-- Text section start --
Thanks for understanding, Martin. I’ll read your new response carefully and then respond. Right now, I need a drink. (Analyze that in PCT terms.) 
···
From: Martin Taylor [mailto:mmt-csg@mmtaylor.net]
Sent: Saturday, December 30, 2017 3:51 PM
To: csgnet@lists.illinois.edu
Subject: Re: PCT Dissection of an Example
[Martin Taylor 2017.12.30.14.29]
[From Fred Nickols (2017.12.30.1423 ET)]
Martin:
I am at a loss for words. I don’t even begin to understand and appreciate your analysis although I am sure it is a well thought out one.
Fred Nickols
Sorry to be obscure. I suppose I must have misinterpreted your question. You set up a hypothetical situation, and I thought you wanted to know what questions it raised for a full PCT analysis. I mentioned some that are implied by the first paragraph of your description of the situation, and speculated on possible answers for some. If that wasn’t what you wanted, I apologize.
Here’s another way of saying what I said before, in the hope that it does get at what interested you…
Question 1: Why do you perceive the firewood to be “running low”?
Speculative answer 1: Because you perceive the rate at which it gets depleted, and the amount in your wood pile indoors, and if you extrapolate the rate of depletion until you have no firewood, the time is too short.
Question 2: What does “Too short” mean in that answer?
PCT answer 2: It means that you are controlling a perception of the time with some reference value around which there is a tolerance zone, and your current perception is outside that tolerance zone. This means that the error signal value is non-zero, which causes the output from the “time to zero firewood” control unit to change.
Question: 3 Why does non-zero error signal value cause the output to change?
Answer 3: That’s a general PCT question. Non-zero error signal value means that your perception of the world isn’t what you would like it to be, and you want to fix the problem. Whatever output that control unit is now producing has allowed the perception to go out of whack, so to fix it you must change what you are doing.
Question 4: What change in output – what change in overt behaviour – is needed?
Answer 4: You say in your description that what is needed is “replenish the supply of firewood”.
Question 5: How do you “replenish your supply of firewood”?
Answer 5: you say or imply in your description that you need to control a sequence: (1) Go outside, (2) Chop wood, and (3) Bring the wood in.
Question 6: Why do it now rather than yesterday or tomorrow?
Answer 6: There’s a lot of questions in this simple question, so I’ll speculate on those and answers to them.
Question 6.1: What are you controlling for that leads to the perceptions that together result in “running low”?
Answer 6.1: Perhaps you are controlling for feeling warm when it is cold outside. Perhaps you like the sight of a fire in an open fireplace. I don’t know why, but the answer winds up with controlling for not just perceiving a fire, but for perceiving a fire of a particular intensity.
Question 6.2: How does controlling for perceiving a fire of a particular intensity relate to a perception of “running low”?
Answer 6.2: By itself, it doesn’t. But it does influence (pretty well determine, given the physical structure of your fireplace or stove) the actual rate at which the firewood stack is depleted. That influence is a side-effect of your controlling for perceiving a fire of a particular intensity.
Question 6.3: How does that relate to “running low”?
-- Text section end --
-- Dataset rows start --
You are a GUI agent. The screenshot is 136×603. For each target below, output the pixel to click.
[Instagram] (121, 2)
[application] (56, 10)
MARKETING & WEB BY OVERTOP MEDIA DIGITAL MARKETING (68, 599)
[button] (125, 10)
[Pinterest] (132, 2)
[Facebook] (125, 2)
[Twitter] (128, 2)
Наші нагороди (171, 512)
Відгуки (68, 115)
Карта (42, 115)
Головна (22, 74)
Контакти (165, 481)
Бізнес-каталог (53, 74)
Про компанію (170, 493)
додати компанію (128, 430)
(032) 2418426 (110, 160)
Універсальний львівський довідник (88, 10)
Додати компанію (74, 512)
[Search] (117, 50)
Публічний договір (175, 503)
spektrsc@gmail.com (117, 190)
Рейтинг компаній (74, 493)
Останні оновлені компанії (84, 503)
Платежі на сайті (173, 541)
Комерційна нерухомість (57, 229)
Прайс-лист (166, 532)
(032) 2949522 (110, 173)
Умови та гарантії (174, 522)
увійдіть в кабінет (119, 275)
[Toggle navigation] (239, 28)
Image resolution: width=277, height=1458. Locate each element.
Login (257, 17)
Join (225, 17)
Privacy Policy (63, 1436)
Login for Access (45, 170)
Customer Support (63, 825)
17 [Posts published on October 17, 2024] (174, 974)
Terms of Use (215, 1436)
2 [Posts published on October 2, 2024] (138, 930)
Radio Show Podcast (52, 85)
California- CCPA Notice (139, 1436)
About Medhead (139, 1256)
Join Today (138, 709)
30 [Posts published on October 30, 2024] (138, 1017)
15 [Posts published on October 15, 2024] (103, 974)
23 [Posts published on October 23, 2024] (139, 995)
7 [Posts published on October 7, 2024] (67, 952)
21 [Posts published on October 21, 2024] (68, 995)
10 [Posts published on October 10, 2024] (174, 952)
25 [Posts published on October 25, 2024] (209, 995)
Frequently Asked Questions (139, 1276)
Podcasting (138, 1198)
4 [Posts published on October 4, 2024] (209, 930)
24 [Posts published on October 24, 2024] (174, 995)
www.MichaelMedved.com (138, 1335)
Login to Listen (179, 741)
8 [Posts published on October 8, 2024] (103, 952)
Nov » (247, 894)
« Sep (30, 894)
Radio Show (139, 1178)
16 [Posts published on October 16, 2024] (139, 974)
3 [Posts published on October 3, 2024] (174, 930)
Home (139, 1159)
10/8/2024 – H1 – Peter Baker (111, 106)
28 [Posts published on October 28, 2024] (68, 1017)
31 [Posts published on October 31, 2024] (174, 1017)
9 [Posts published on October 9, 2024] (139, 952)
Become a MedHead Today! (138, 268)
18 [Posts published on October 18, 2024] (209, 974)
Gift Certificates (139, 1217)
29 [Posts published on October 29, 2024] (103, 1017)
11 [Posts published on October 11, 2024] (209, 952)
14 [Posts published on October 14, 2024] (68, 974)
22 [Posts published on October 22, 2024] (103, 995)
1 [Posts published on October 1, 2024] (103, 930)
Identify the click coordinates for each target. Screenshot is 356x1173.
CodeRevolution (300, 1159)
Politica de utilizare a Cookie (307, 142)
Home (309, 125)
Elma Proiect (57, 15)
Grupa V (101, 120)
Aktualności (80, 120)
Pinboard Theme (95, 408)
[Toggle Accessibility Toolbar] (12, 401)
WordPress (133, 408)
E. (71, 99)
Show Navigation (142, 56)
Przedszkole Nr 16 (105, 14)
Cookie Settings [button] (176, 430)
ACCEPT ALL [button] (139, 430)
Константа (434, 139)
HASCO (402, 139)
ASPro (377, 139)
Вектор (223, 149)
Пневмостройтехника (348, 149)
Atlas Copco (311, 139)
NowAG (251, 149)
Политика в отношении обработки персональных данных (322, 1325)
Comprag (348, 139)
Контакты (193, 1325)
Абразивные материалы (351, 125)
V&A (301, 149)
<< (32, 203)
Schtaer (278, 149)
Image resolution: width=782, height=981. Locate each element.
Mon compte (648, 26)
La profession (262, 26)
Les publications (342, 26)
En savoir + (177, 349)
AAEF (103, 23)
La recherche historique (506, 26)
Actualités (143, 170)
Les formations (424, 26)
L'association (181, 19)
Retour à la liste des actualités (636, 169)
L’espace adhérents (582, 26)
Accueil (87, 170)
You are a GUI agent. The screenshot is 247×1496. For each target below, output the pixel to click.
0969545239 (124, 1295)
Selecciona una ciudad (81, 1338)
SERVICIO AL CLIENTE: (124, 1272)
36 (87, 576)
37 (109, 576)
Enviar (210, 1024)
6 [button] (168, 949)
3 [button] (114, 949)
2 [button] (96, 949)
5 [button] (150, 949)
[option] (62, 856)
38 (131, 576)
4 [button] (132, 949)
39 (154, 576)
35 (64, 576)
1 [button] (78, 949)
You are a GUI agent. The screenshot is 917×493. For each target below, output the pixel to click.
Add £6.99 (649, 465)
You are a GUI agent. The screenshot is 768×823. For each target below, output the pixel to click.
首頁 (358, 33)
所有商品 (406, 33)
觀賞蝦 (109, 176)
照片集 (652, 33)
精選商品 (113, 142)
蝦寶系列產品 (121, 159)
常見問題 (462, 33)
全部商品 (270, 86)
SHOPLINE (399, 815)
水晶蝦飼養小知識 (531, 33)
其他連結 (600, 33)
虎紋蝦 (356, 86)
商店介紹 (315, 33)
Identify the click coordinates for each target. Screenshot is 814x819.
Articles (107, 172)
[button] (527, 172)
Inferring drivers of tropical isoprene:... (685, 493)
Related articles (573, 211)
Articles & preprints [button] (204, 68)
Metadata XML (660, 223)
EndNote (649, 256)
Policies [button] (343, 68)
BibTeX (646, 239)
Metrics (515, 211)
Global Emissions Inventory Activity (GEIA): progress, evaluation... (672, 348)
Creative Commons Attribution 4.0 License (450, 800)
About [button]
-- Dataset rows end --
Task instructions »
**A.** Copy the firewood thread from "Answer 4: You" to "but for perceiving a fire of a particular intensity.".
**B.** Do these statements agree with the firewood thread? Answer yes or no for each, quoting the words that decide it.
(i) Martin lists going outside, chopping wood and bringing the wood in as the sequence for replenishing firewood.
(ii) Martin's message was sent on Sunday, December 31, 2017.
(iii) Martin says that controlling for a fire of a particular intensity relates to "running low" by itself.
**C.** In the firewood thread, what does Martin say a non-zero error signal value means?

Solutions to the problems »
**A.**
Answer 4: You say in your description that what is needed is “replenish the supply of firewood”.
Question 5: How do you “replenish your supply of firewood”?
Answer 5: you say or imply in your description that you need to control a sequence: (1) Go outside, (2) Chop wood, and (3) Bring the wood in.
Question 6: Why do it now rather than yesterday or tomorrow?
Answer 6: There’s a lot of questions in this simple question, so I’ll speculate on those and answers to them.
Question 6.1: What are you controlling for that leads to the perceptions that together result in “running low”?
Answer 6.1: Perhaps you are controlling for feeling warm when it is cold outside. Perhaps you like the sight of a fire in an open fireplace. I don’t know why, but the answer winds up with controlling for not just perceiving a fire, but for perceiving a fire of a particular intensity.

**B.**
(i) Yes: "(1) Go outside, (2) Chop wood, and (3) Bring the wood in."
(ii) No: "Sent: Saturday, December 30, 2017 3:51 PM"
(iii) No: "By itself, it doesn’t."

**C.** It means your perception of the world isn't what you would like it to be, and you want to fix the problem.